Niall Stott

Personal information
- Born: 6 February 1981 (age 45) Dundee, Scotland
- Height: 168 cm (5 ft 6 in)
- Weight: 75 kg (165 lb)

Sport
- Sport: Field hockey
- Position: Midfielder/Attacker

Senior career
- Years: Team / Caps / Goals
- 2004: Dundee Wanderers / - / -
- 2006–2008: Kelburne / - / -
- 2008–2009: UHC Hamburg / - / -
- 2009–2016: East Grinstead / - / -
- 2017–2021: Fareham / - / -

National team
- Years: Team / Caps / Goals
- 2004–2014: GB / 92 / -
- 2004–2014: Scotland / 159 / -

Medal record
Representing Scotland
European Championship II
| Bronze medal – third place | 2011 Vinnytsia | Team |

= Niall Stott =

British field hockey player (born 1981)

Niall Craig Stott (born 6 February 1981) is a Scottish former field hockey player who was a member of the Great Britain squad that finished ninth at the 2004 Summer Olympics.

== Biography ==
Stott was born in Dundee and played as a midfield/attacker. He began playing club hockey when he was eleven years old. His brother Ross also played for Scotland, while his cousin, Craig Strachan, was a senior international.

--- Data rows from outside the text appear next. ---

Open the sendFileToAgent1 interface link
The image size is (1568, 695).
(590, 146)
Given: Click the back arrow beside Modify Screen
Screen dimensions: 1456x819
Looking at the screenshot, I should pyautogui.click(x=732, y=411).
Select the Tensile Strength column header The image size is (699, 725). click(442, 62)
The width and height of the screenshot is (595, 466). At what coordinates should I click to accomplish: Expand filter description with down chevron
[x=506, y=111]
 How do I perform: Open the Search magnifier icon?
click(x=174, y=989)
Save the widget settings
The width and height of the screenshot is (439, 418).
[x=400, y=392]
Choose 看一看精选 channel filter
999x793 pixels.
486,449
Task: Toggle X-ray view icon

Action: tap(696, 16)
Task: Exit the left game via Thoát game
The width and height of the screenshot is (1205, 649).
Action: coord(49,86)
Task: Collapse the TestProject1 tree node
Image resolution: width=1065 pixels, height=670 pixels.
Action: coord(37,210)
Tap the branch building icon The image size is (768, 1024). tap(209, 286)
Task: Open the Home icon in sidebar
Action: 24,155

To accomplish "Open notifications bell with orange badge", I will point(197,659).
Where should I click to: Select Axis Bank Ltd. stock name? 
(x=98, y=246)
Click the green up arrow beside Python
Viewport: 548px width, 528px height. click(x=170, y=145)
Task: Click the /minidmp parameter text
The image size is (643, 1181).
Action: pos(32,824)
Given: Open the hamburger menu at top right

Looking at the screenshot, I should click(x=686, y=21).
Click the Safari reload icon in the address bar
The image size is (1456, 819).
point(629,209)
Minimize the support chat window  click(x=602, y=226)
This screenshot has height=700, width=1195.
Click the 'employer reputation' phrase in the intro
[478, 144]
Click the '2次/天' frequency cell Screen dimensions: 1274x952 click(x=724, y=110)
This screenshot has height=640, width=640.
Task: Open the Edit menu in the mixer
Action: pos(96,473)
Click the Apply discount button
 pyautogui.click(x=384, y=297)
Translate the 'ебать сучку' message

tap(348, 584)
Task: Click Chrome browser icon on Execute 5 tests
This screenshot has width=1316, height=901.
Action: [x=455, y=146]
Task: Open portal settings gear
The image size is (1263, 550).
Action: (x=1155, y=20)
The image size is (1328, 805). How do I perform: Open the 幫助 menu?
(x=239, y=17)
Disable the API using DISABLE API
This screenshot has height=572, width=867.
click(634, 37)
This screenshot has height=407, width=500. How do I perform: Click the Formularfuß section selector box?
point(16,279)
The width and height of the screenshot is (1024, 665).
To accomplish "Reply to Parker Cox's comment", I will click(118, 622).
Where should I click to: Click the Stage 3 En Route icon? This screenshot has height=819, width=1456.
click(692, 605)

In 2004 as a member of Dundee Wanderers, he represented Great Britain at the Olympic Games in Athens

Stott was part of the Scotland Commonwealth Games team at the 2006 Commonwealth Games in Melbourne and when attached to Kelburne Hockey Club he was selected as a travelling reserve for the 2008 Summer Olympics in Beijing.

In 2009, Stott joined East Grinstead to play in the Men's England Hockey League.

While at East Grinstead, he played for Scotland during the 2010 Commonwealth Games in Delhi, represented Great Britain at the 2011 Men's Hockey Champions Trophy and won a bronze medal with the team at the 2011 Men's EuroHockey Championship II in Vinnytsia, Ukraine.

He represented Scotland in the 2014 Commonwealth Games in Glasgow.

After the Commonwealth Games, Stott announced his international retirement in August 2014.

Stott suffered a double leg break in 2019 while playing for Fareham Hockey Club.